(Dataset items)
++++
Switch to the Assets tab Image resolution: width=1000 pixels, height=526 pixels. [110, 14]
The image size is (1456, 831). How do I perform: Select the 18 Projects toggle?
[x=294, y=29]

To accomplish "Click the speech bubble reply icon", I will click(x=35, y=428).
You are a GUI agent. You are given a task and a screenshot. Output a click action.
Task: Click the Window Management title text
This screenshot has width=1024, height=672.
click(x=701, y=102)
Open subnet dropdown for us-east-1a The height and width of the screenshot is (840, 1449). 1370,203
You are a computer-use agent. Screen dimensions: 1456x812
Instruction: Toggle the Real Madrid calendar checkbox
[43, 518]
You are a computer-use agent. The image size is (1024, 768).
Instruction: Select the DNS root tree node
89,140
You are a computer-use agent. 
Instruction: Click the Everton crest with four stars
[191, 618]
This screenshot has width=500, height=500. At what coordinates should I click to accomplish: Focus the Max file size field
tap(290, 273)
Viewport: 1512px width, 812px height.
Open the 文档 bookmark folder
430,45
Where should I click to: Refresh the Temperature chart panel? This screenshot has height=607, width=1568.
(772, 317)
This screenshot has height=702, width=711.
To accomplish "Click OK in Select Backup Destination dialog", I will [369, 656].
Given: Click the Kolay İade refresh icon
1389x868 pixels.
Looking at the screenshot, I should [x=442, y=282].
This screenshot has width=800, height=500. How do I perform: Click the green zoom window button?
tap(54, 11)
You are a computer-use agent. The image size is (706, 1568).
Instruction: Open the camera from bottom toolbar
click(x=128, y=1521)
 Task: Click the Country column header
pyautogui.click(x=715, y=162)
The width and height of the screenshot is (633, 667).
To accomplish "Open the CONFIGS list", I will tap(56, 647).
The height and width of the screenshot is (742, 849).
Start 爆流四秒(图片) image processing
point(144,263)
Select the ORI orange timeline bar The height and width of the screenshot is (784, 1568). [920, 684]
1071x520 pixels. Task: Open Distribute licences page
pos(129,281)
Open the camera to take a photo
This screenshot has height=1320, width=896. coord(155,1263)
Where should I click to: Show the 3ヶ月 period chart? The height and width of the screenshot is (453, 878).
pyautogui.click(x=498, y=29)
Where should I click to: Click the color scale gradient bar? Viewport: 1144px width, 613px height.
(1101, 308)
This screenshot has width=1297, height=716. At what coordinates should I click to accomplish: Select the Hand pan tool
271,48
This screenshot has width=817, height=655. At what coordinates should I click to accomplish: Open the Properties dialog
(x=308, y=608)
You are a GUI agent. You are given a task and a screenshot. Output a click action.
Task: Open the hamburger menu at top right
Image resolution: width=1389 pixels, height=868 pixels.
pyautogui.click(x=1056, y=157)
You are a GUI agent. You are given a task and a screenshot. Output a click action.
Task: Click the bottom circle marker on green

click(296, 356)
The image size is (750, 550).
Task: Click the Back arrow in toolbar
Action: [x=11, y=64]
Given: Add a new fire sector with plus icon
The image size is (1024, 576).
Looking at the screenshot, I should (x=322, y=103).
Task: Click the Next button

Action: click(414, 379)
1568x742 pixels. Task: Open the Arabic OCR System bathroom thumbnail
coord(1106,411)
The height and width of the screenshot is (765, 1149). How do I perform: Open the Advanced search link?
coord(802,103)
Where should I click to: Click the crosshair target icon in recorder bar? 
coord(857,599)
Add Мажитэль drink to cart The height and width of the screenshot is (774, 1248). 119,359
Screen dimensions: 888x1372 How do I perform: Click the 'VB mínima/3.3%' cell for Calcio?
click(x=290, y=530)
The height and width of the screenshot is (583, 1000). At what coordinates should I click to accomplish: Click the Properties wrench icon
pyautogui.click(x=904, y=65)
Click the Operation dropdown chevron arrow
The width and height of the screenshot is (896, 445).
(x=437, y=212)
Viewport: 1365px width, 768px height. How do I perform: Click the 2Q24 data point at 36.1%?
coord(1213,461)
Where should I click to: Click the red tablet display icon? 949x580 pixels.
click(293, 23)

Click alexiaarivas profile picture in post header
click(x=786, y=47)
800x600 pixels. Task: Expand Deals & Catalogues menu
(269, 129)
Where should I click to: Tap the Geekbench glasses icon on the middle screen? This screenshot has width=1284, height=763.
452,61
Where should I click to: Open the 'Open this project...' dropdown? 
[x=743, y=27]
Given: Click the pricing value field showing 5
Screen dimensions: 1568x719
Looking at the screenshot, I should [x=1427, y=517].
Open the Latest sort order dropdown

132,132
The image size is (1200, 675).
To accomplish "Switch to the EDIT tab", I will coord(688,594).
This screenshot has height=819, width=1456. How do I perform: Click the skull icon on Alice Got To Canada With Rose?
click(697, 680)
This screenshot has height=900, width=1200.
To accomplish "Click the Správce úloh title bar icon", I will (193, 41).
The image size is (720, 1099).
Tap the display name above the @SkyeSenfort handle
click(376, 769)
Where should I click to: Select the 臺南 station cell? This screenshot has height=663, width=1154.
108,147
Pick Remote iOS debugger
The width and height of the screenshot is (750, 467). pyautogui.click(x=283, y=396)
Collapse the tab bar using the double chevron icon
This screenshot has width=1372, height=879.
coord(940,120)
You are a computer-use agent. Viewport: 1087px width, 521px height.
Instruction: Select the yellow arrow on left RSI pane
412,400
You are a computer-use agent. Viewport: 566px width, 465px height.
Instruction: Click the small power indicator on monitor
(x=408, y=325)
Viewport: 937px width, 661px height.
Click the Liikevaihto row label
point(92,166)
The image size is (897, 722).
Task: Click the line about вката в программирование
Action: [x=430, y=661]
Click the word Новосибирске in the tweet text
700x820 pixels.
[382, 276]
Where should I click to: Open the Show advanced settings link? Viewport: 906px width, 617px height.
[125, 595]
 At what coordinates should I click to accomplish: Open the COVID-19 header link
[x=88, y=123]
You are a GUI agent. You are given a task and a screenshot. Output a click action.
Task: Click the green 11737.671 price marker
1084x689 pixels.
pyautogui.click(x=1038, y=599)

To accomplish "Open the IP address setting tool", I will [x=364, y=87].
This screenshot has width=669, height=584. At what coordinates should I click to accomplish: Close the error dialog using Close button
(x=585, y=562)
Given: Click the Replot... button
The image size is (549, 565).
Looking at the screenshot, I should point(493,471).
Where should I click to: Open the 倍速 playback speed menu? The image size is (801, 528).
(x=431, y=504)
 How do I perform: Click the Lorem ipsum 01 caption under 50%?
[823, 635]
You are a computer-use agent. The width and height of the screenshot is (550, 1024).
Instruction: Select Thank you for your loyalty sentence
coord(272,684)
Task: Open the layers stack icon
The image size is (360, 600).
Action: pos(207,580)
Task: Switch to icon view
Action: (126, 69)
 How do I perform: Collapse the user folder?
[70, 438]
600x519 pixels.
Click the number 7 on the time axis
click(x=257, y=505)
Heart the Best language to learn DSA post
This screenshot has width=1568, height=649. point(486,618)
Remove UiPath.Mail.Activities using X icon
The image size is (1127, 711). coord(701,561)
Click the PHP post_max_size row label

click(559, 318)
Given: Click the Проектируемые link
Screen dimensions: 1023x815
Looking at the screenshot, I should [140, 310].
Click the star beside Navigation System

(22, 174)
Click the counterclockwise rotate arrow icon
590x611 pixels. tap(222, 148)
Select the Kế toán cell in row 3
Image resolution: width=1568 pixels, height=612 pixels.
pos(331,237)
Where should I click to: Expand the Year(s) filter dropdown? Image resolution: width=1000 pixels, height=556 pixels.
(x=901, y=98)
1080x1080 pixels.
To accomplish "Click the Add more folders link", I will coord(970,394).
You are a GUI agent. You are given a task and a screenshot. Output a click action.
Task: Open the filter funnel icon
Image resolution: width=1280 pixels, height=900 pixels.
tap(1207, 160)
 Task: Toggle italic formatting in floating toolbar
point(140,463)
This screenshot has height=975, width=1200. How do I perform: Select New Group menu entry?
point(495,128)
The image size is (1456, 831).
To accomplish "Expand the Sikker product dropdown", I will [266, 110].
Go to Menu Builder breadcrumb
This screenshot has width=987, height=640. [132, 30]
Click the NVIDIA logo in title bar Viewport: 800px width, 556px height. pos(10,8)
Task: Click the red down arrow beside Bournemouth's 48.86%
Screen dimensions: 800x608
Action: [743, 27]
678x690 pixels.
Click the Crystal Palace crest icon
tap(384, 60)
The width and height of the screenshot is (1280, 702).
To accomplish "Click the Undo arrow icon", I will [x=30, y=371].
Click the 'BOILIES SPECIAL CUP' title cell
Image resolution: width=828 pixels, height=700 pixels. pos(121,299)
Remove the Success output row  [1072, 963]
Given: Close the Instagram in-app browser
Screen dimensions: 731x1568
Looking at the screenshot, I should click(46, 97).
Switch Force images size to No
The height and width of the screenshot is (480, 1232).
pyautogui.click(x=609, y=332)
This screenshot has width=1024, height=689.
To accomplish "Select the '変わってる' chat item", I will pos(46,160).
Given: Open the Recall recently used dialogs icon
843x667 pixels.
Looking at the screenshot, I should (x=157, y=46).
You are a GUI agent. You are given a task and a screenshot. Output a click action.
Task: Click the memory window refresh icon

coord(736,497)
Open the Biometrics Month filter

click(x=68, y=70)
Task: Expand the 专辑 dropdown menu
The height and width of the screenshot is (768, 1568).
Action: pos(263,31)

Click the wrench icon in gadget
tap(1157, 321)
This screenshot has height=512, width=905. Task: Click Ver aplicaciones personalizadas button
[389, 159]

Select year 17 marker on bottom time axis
++++
DIRECTIONS
Check each line of the records for "will" and copy the ones that contain it.

RESULT OF THIS TASK
To accomplish "Click the speech bubble reply icon", I will click(x=35, y=428).
To accomplish "Click OK in Select Backup Destination dialog", I will [369, 656].
To accomplish "Open the CONFIGS list", I will tap(56, 647).
To accomplish "Switch to the EDIT tab", I will coord(688,594).
To accomplish "Click the Správce úloh title bar icon", I will (193, 41).
To accomplish "Open the IP address setting tool", I will [x=364, y=87].
To accomplish "Click the Add more folders link", I will coord(970,394).
To accomplish "Expand the Sikker product dropdown", I will [266, 110].
To accomplish "Click the Undo arrow icon", I will [x=30, y=371].
To accomplish "Select the '変わってる' chat item", I will pos(46,160).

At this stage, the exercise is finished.